Deletion anomaly: Removing all the grades linked to a specific student (or a course) inadvertently results in the loss of all their other relevant information.
Update anomaly: Making updates to information, like a student’s last name due to marriage, requires changes across multiple data locations, introducing potential data inconsistencies if not executed meticulously.
Redundancy (related to the update anomaly): The same information is stored in multiple locations, leading to inefficient use of storage resources and amplifying the risk of data inconsistency.
To address these issues, you can move the student and course information to separate tables, using the Student_ID and Course_Code as primary keys, respectively:
Student(ID, First_Name, Last_Name)
Course(Code, Title)
With student and course information organized in their respective tables, we can simplify the grade information table as follows:
Grade(Student_ID, Course_Code, Grade, Date)
Exercise: What can we use as the PK in the Grade table?
When we examine a specific row in the Grade table, say (120882-34567, GRA 4142, A, 20.07.2021), and wish to retrieve the student’s name, we can just look up the student’s ID (120882-34567) in the Student table. Given that the student ID is the primary key, there cannot be multiple students with this ID. But we would also like to ensure that the student’s information is indeed available in the table.
Foreign key
A foreign key (FK) is an attribute (or a collection of attributes) that references the primary key of another table.
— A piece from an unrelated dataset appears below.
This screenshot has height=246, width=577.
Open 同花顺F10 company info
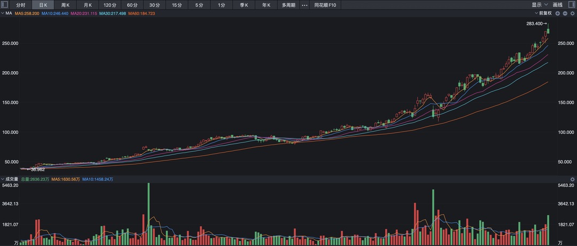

The foreign key’s value, when not set to NULL, must match with the primary key value of an existing row within the referenced table.
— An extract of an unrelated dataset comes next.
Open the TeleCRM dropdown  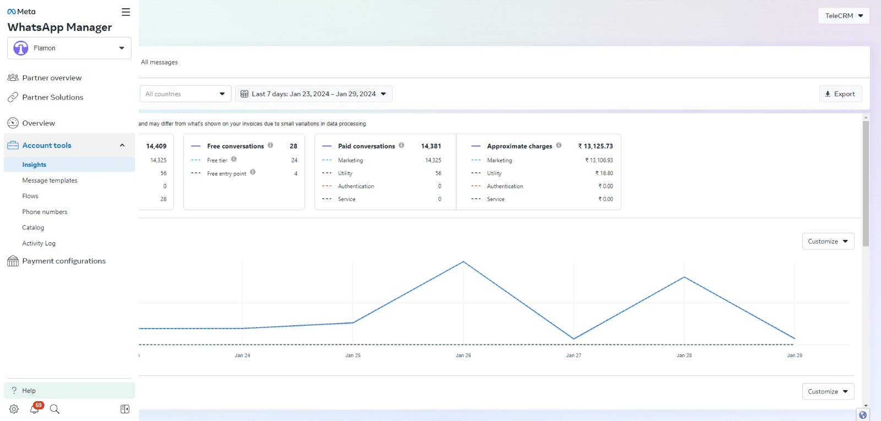tap(844, 15)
Foreign keys play a pivotal role in establishing relationships between rows in different tables, ensuring referential integrity. Note that foreign keys can also be used to reference rows within the same table, e.g., in an employee table we may want to store information about who supervises each employee, where both supervisors and employees are represented within the same table.
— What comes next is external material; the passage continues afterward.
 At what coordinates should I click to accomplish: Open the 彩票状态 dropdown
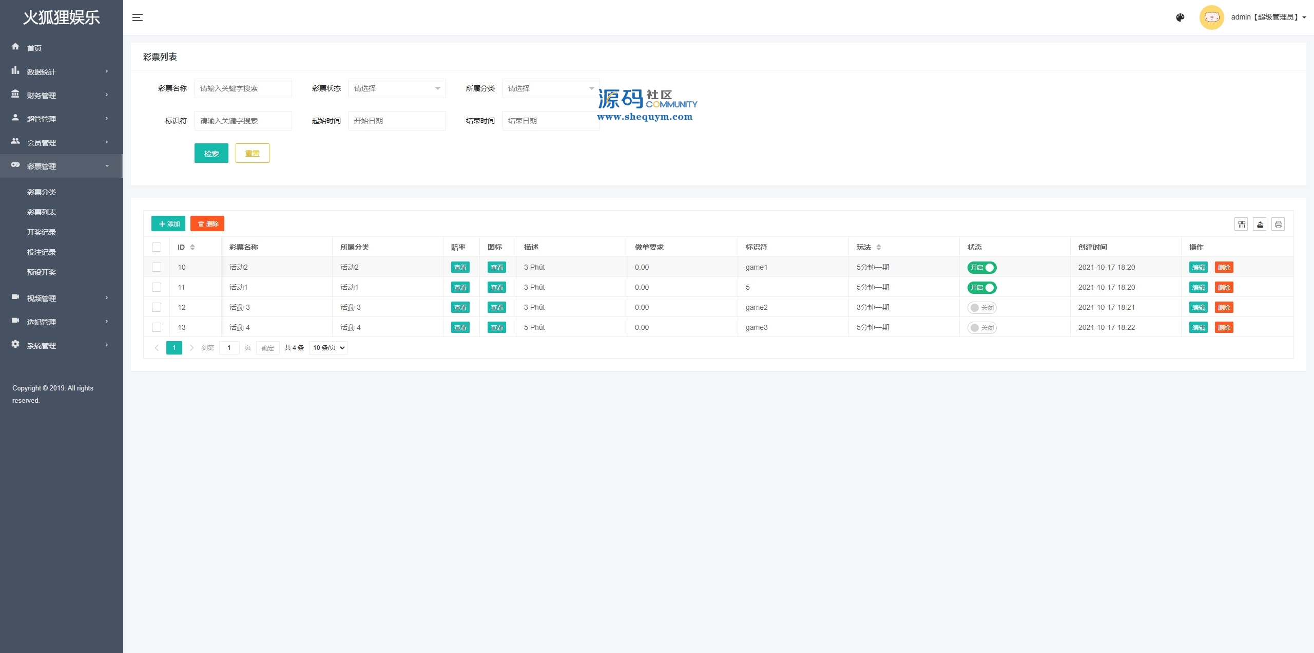[397, 88]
In our example, we want the Student_ID attribute in the Grade table to be a foreign key referencing the PK in the Student table, and the Course_Code attribute to be (another) FK referencing the PK in the Course table (see the figure above). This will ensure that we cannot insert a row into the Grade table that uses a non-existing student ID and/or a non-existing course code, and also makes sure that we cannot remove students or courses if there exist referencing tuples in the Grade table.
Pandas data frames vs. relational databases
Pandas data frame and relational databases have some important differences.
Data frames are stored in temporary (volatile) memory, so if the program ends or crashes, or the computer loses power or stops working due to another hardware problem, the data is lost.
Relational databases store data in more permanent (non-volatile) memory (typically hard drives or solid-state drives). This makes them great for handling (really) big datasets. Reading from and writing to non-volatile memory is however inherently slower, so database systems must be very efficient in how the data is stored and retrieved. Furthermore, database systems provide robust data integrity, consistency, and the ability for multiple users or applications to access and modify data concurrently, making them a vital choice for scenarios demanding shared data access and management.
Non-relational databases
Apart from relational databases, there are also non-relational databases, often referred to as NoSQL databases. Examples of these include:
The most common data types in relational databases
BOOLEAN
INT
FLOAT
DOUBLE
DECIMAL(\(p\),\(s\)), exact numeric value with \(p\) significant digits and \(s\) digits after the decimal point.
CHAR(\(l\)), fixed-length string of length \(l\). (In some systems, a maximum value for \(l\) is 255.)
VARCHAR(\(l\)), variable-length string of maximum length of \(l\). (In some systems, a maximum value for \(l\) is 255.)
ENUM(\(s_1, s_2, \dots, s_n\)), a value from a set of allowed strings.
TEXT
DATE
DATETIME
Please note that the support for data types may vary slightly between different database systems, so always refer to the documentation of the specific system you are using for precise information.